Salut Martie,
merci pour ta réponse, je suis contente que mon histoire t'ait touchée. En lisant ton premier message l'autre jour, j'avais l'impression de l'avoir écrit moi-même, et c'est la première fois que je rencontre quelqu'un dans le "deuil", qui a eu cette "rupture" plus ou moins claire juste avant - complication qui rend le deuil mille fois plus difficile car on doit démêler tellement de sentiments ambivalents, une culpabilité dont on ne peut se défaire pendant longtemps, une haine...
Alors évidemment que je suis d'accord pour qu'on dialogue sur ce forum (un peu calme je trouve...)
En effet je crois que l'âge ne change pas grand chose à l'histoire, on a eu des réactions semblables.
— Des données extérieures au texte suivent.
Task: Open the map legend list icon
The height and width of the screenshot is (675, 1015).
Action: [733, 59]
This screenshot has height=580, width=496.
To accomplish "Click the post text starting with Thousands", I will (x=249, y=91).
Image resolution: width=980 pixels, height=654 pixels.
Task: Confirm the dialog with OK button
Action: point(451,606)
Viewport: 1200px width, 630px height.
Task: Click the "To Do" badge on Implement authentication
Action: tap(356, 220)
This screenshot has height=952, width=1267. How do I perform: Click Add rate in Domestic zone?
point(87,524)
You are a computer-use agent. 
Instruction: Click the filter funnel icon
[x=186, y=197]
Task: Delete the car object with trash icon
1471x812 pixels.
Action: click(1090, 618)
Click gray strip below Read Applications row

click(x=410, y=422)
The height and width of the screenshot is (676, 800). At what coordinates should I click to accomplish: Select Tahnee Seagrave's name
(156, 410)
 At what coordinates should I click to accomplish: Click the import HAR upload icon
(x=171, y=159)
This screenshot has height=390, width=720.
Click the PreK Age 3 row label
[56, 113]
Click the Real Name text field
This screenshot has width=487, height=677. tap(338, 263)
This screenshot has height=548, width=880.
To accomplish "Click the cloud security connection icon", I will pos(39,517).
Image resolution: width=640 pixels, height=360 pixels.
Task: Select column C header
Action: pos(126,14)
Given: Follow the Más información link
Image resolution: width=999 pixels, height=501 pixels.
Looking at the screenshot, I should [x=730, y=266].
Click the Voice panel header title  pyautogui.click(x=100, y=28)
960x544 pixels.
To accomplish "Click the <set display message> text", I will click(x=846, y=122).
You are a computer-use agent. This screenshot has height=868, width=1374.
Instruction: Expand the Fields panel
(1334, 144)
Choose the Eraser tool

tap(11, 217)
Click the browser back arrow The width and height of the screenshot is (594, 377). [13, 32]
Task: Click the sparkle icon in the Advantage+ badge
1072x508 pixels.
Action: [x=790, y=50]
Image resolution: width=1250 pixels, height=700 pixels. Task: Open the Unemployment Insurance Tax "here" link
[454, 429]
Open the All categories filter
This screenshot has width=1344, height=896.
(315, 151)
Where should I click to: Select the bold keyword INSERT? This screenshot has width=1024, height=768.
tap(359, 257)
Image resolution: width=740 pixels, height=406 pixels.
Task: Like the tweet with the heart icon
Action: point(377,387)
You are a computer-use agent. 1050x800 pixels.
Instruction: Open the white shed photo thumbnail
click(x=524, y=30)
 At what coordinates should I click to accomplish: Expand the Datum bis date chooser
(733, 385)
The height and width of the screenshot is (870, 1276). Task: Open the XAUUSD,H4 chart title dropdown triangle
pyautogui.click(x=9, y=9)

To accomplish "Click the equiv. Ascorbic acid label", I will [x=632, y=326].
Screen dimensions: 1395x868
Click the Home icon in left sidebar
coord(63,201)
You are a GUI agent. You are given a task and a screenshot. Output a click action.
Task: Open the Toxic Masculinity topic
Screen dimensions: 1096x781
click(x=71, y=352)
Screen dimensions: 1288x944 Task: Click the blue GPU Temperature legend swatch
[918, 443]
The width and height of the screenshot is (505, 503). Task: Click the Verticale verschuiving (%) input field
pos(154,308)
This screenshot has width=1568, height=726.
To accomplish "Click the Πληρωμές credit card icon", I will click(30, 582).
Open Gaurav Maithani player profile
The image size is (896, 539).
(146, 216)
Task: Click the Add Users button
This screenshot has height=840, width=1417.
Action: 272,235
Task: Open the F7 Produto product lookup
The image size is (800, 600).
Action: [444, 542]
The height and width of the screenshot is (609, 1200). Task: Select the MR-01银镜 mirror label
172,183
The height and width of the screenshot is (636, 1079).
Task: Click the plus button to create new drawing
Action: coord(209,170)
Moi, ses parents m'en ont beaucoup voulu pour cette engueulade à un moment si critique, après tout c'est moi qui l'avais provoquée - mais après sa mort ils m'ont dit : "tu es pardonnable, tu étais jeune, sans expérience". Cette réponse m'insupporte. J'ai réagi avec mon caractère, pas avec mon âge...
Dix ans plus tard j'aurais réagi de la même façon car il est impossible d'avoir "l'expérience" pour savoir comment se comporter face à une situation humaine si douloureuse. En plus chaque malade a des besoins différents, alors même en l'ayant vécu une fois, rien ne dit que le revivre permettrait de mieux réagir grâce à cette pseudo expérience !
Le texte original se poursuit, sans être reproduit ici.